According to Dr. Josephine at Katoro Health Center, approximately 52% of the patients are affected by the lack of a clean water source. The reason for this is that it is too far (over 50km) for the people to access clean water. Therefore, with their own hands, they dig in the ground until they reach water. This hand-dug well is not protective of other environmental sources from entering. For example, the water will become contaminated with human and animal feces. Also, during the rainy season water flows from rivers and roads, carrying even more contaminated water. The people are dependent upon this water as the source of drinking, cooking, bathing, and hand washing their clothes. Dr. Josephina stated that she treats people for skin rashes, E.coli, salmonella, typhoid fever, cholera, and diarrhea.
Most of the people live in primitive type style homes. The homes may have electricity, but the government will shut off the electricity for periods of undetermined time without notification. It is typical for the kitchen to be located outside of the “living” area of the home. A typical kitchen would consist of a small wooden frame-covered area. Inside this “kitchen” they build a circular area surrounded by stones, with coals in the center to build a fire for boiling water and cooking. Many of the people are involved in small-scale agricultural activities such as growing corn, beans, and other food to sell to local residents and to people passing through the area.
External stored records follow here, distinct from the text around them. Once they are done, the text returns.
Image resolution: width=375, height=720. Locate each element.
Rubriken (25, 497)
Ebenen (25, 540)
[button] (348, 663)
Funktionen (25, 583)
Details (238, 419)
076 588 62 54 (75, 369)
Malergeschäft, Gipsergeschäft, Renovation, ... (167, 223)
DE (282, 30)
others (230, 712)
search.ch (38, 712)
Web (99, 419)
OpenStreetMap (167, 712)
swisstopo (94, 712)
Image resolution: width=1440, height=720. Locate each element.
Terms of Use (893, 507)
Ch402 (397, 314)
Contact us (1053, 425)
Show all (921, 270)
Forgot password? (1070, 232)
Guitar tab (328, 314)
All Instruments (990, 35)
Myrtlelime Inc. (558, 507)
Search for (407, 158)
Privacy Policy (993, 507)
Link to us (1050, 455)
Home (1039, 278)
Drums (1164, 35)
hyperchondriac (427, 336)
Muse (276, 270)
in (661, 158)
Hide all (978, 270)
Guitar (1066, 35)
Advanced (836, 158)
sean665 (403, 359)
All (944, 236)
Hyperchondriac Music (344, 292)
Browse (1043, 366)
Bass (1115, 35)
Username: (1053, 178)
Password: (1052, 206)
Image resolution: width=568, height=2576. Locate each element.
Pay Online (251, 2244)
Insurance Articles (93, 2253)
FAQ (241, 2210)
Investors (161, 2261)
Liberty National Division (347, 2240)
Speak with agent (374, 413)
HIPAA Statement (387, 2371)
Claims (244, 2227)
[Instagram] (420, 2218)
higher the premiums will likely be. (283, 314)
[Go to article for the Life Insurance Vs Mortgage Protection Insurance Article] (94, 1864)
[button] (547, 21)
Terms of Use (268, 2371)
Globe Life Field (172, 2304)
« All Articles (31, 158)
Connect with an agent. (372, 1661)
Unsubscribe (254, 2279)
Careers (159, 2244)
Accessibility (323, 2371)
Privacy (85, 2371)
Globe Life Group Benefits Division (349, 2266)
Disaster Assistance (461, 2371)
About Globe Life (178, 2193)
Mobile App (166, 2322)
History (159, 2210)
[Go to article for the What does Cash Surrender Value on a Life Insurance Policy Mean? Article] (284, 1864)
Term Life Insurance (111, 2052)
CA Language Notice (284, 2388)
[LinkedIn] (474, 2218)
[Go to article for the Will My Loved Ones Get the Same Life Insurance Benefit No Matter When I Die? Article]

Thus, their income levels are very low and subject to weather conditions, water sources, and other outside conditions.
Unfortunately, there are not sufficient records for the exact number of fatalities, but it is certain that not all of the people survive the diseases inflicted from dirty water sources. According to the World Health Organization (WHO) diarrhea due to contaminated water is the 4th leading cause of death in Tanzania. Women and girls are the primary collectors of water, therefore are disproportionately affected by the lack of clean water.